Denver Broncos | News

Not perfect, but offense gets the job done in San Diego


SAN DIEGO —** As the Broncos took the field for their first drive, they looked right at home at the Chargers' Qualcomm Stadium, which felt a bit like home, too, with an abnormal amount of orange blanketing significant portions of the stands.

In measured steps, the offense marched down the field in eight plays on a 76-yard touchdown drive. Running backs Ronnie Hillman and C.J. Anderson each had first-down runs, and quarterback Brock Osweiler spread the ball around until the final play, a three-yard touchdown pass to wide receiver Demaryius Thomas.

The Broncos didn't score in the second half, but they didn't need to with the defense holding San Diego to three points.

That opening series was almost impeccable, but the Broncos offense wasn't perfect for much more of the 17-3 win over the Chargers. However, it didn't need to be to get a crucial road victory.

While the defense was in stellar, stingy form, the offense put together a few drives that ate up the clock. When faced with poor starting field position, it moved the chains and ensured it wouldn't give the ball back to San Diego in a beneficial spot.

"We slowed down a little bit throughout the game. We did what we had to do to stay into it," Osweiler said. "We made a few mistakes; we'll watch that on tape. We'll learn from them. We'll get better because of those mistakes."

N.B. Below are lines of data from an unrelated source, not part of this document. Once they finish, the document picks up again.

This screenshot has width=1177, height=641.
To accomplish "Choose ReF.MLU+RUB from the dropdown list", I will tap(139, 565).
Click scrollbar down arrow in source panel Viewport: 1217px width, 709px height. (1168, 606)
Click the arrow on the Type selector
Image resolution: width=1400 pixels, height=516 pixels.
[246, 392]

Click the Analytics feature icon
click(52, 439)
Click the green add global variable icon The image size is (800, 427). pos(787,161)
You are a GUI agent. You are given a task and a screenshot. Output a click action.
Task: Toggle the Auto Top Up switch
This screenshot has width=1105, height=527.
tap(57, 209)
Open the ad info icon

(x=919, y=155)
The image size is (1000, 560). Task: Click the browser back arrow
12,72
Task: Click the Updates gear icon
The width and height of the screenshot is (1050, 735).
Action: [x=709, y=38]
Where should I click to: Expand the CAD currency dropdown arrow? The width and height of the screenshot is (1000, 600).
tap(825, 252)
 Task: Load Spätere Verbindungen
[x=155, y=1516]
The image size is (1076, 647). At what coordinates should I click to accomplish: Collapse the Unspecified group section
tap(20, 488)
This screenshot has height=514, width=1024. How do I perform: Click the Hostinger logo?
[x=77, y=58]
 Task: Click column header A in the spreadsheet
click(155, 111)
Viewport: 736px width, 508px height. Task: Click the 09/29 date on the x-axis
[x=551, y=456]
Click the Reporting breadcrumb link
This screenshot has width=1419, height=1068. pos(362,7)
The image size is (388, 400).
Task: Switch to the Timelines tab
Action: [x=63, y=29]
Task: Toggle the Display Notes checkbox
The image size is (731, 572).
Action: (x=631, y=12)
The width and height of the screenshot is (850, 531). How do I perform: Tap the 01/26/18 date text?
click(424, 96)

One of those mistakes was an interception that came as the Broncos were driving deep into San Diego territory.

After a missed field goal on their first possession of the third quarter, a score on the following drive could effectively be a nail in the coffin against the Chargers' struggling offense. On the eighth play of the drive, the Broncos had moved to the San Diego 27-yard line and Osweiler heaved a pass deep to the left side of the end zone, intended for WR Emmanuel Sanders. But it was short, and cornerback Jason Verrett picked it off easily.

"My biggest thing in those situations, I want to know what you see," Head Coach Gary Kubiak said. "My conversation was, 'Your team's up 14. You don't take that chance with the ball. You check it down and you make sure we go up three scores.'

"His nature is to be aggressive -- which I like. But he's got to learn from those situations. On the road, up 14, you make sure right there you don't turn the ball over. The good news is, we win the game and he can learn from that."

The offense wasn't all Brock, either. With the early score, the Broncos had the pleasure of being able to dictate their play-calling, as opposed to a deficit weighing heavily on what mix of run and pass plays they could utilize. So the Broncos ran, and they ran a lot.

Running backs Ronnie Hillman, C.J. Anderson and Juwan Thompson combined for 34 carries, with Brock Osweiler adding three rushes, and Sanders and WR Andre Caldwell each taking the ball out of the backfield once. Combined, they had 134 rushing yards.

Anderson left the game after an ankle injury he suffered shortly before halftime, but he was proud of the way the team ran after the break with Thompson getting more carries.

"I'm excited, man. It was good to see Ronnie, and it was good to see Juwan go out there," Anderson said. "People got to see Juwan and what he can do. I mean, he's sitting behind me and Ronnie, and we always know Juwan can play. So it's just good that we can just tote the ball when we need to and just continue to run and put up the yards we want to put up."

It may not have been the performance any individual player wanted to see on offense, but the end result gave them exactly what they wanted, and in the way they wanted it.